▶ **Work instruction**: What follows is a set of records. Retype them exactly, leaving out the pictures.

====

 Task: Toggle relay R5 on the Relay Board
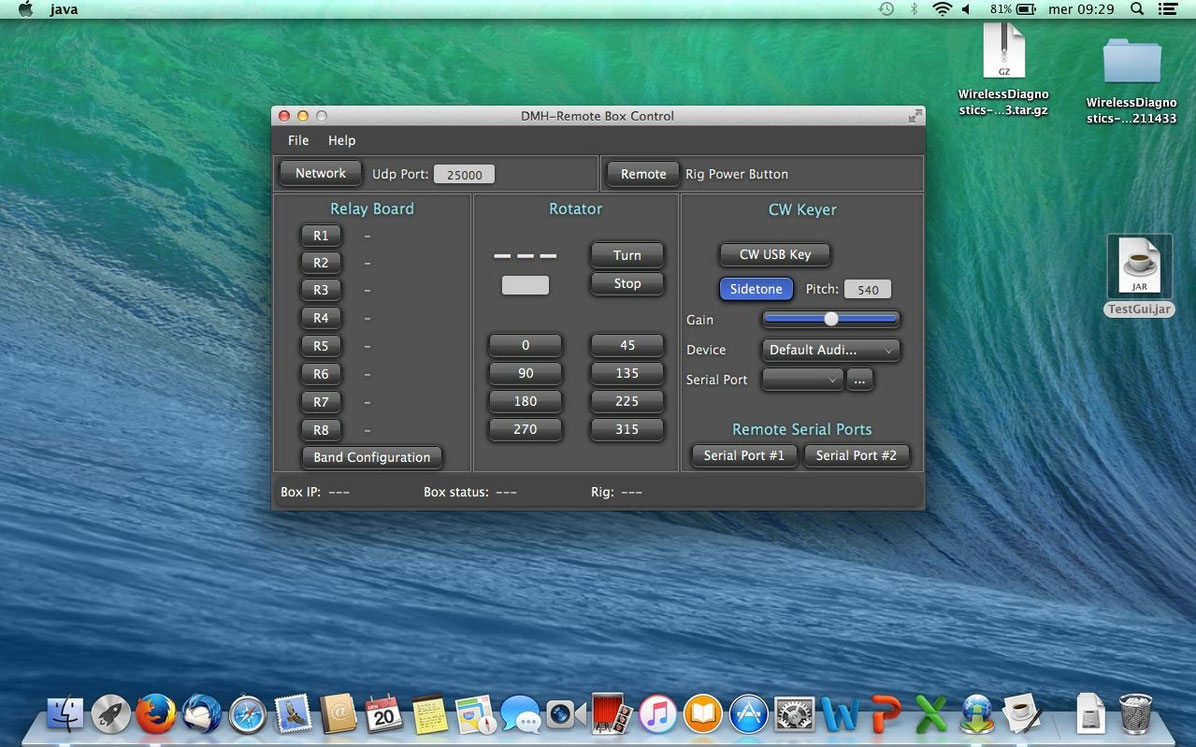(321, 346)
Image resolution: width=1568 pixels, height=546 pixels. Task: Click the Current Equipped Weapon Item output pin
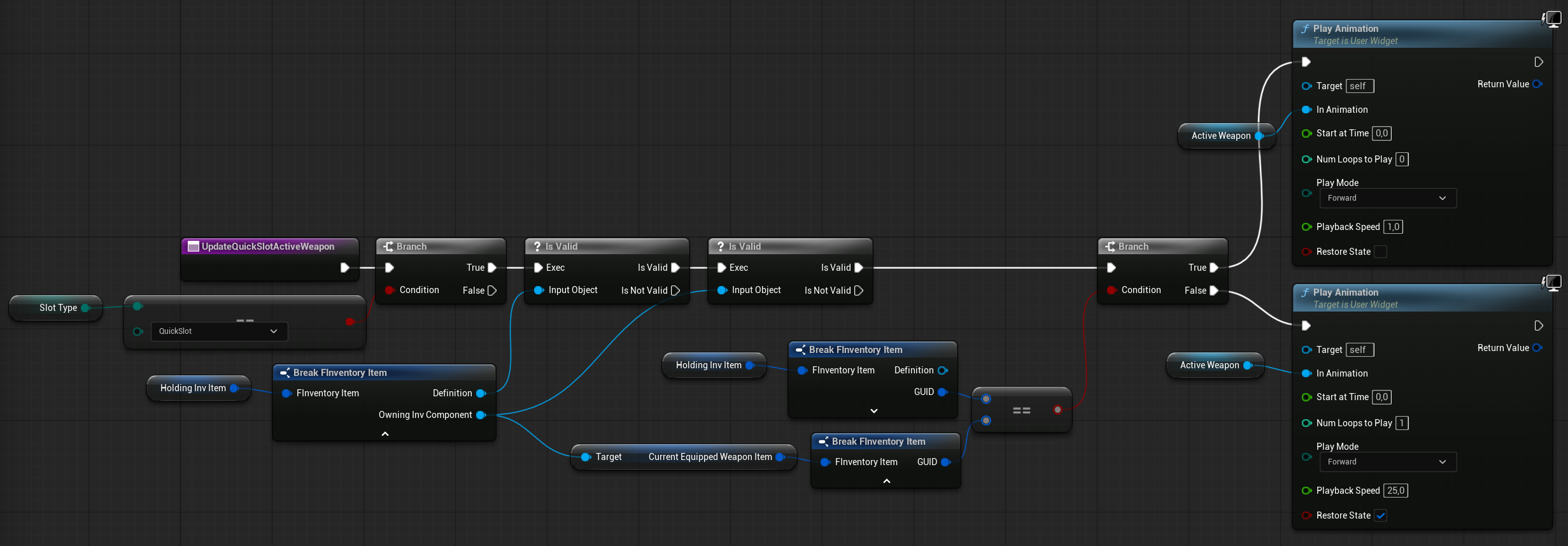pos(780,457)
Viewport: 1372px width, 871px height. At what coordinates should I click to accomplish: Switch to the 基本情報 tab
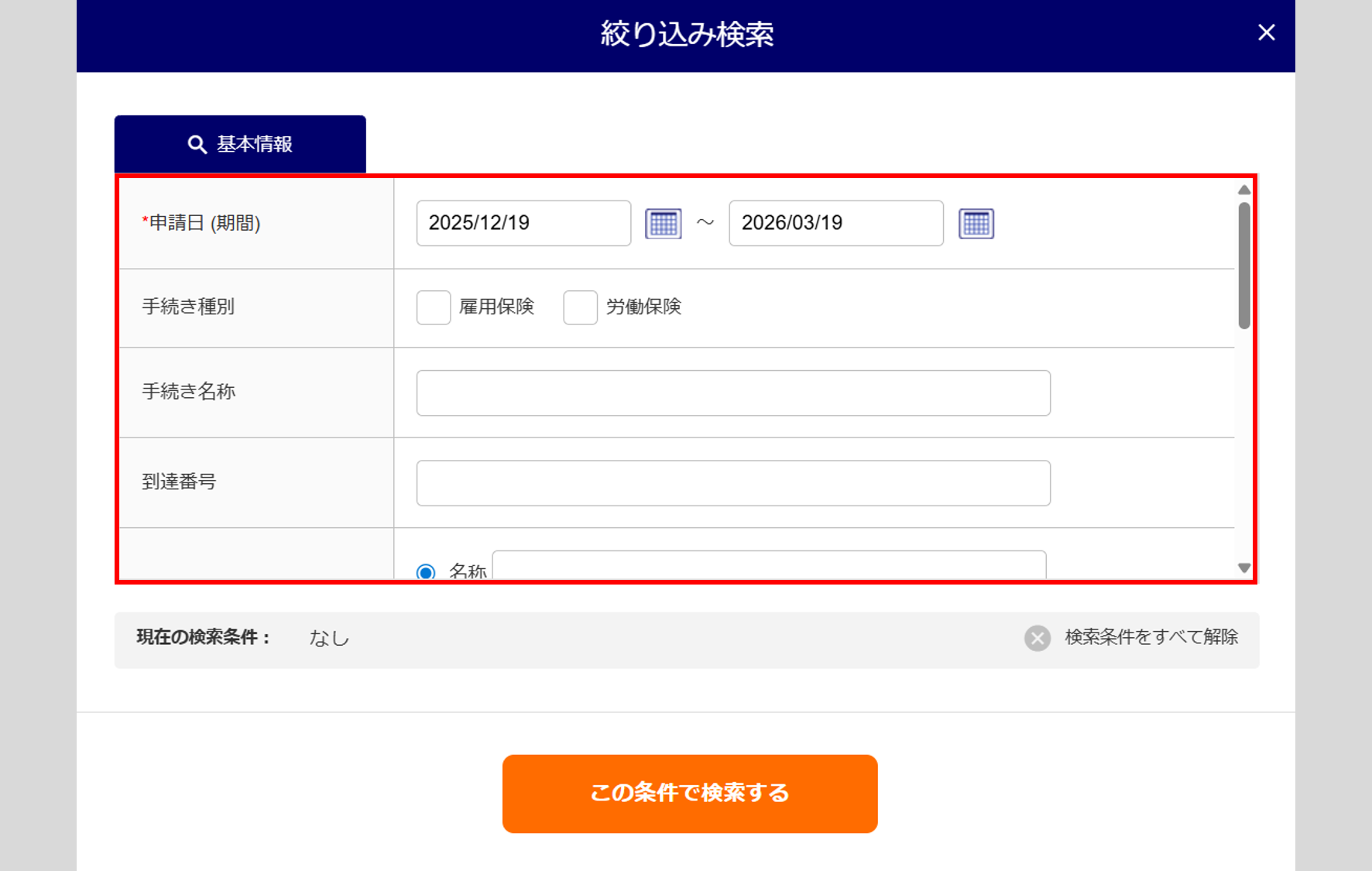pyautogui.click(x=240, y=145)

====

▶ **Output of the exercise**:
 Task: Toggle relay R5 on the Relay Board
(321, 346)
Image resolution: width=1568 pixels, height=546 pixels. Task: Click the Current Equipped Weapon Item output pin
pos(780,457)
Viewport: 1372px width, 871px height. At what coordinates should I click to accomplish: Switch to the 基本情報 tab
pyautogui.click(x=240, y=145)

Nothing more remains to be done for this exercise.